Dear All
The right wing of the Labour Party has
attracted the tag ‘Blairities’, and as much as this group harks back to the ‘success’
of the Blair era as their mantra for ruling the party, they are hanging onto a
delusion. The delusion is that there can be a return to Blair-ism; sadly their
focus is power rather than an examination of what they did wrong. In a sense, domestically
and foreign policy wise, the Blair years were a failure, a house of cards which
had no foundations. Tony Blair did much that made people turn away from the
Labour Party; the bedroom tax and Iraq are only two examples which led to an
exodus by the working class. The Blair years were responsibly for many
injustices which is why following this doctrine is a road to nowhere; certainly
not power.
Ex-PM David Cameron gets the blame for
Brexit, but the foundations for leaving the EU were laid years before in the
Blair era. In the Blair years, a social engineering experiment of unfettered
immigration was fostered on the British people under the lie of economic
reasons. No one voted for this social engineering experiment of unfettered
immigration and it didn’t appear in the Labour manifesto. Brexit was a surprise
to the elite but not to the poor and disadvantaged who saw that their quality
of life was steadfastly suffering. Having such big majorities, Labour MPs
thought they were safe, they needn’t listen to complaints from constituents or
really stand up for them against the system.
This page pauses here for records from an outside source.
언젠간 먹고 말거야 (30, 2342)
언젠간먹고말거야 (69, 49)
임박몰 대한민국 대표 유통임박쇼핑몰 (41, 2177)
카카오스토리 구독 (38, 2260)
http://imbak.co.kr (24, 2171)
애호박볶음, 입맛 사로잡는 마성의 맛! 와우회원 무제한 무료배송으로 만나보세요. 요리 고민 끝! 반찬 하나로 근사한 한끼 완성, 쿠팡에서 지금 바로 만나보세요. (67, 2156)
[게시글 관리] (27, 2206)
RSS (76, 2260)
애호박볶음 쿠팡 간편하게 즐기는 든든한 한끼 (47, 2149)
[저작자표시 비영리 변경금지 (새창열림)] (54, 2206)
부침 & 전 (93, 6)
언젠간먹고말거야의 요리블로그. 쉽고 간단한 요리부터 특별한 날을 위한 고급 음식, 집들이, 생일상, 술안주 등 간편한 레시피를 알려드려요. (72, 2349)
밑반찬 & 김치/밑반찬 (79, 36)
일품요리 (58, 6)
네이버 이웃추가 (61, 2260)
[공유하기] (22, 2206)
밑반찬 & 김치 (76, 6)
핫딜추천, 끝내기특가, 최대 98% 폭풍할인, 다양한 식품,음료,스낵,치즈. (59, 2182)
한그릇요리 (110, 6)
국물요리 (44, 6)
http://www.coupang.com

If there should have been a wake-up call,
you might have thought that a decade ago plus when the Labour project lost Holyrood
should have sent alarms bells ringing, it didn’t. The direction of travel for
the party had been set well before Labour lost Holyrood. Holyrood far from
bringing wealth and prosperity, a better Scotland was stuffed to the gunnels with
people who were third rate politicians in a second rate parliament. In the 20
years of Holyrood, Scotland remains a country were social divides remain
between rich and poor, in jobs, social opportunities, social mobility, health
and education.
The direction of travel for the poor has
been one way under devolution down.
As the fortunes of the working class
declined, so did the fortunes of the Scottish Labour Party. It led people to
ask the question, why, why vote for people who will not help you?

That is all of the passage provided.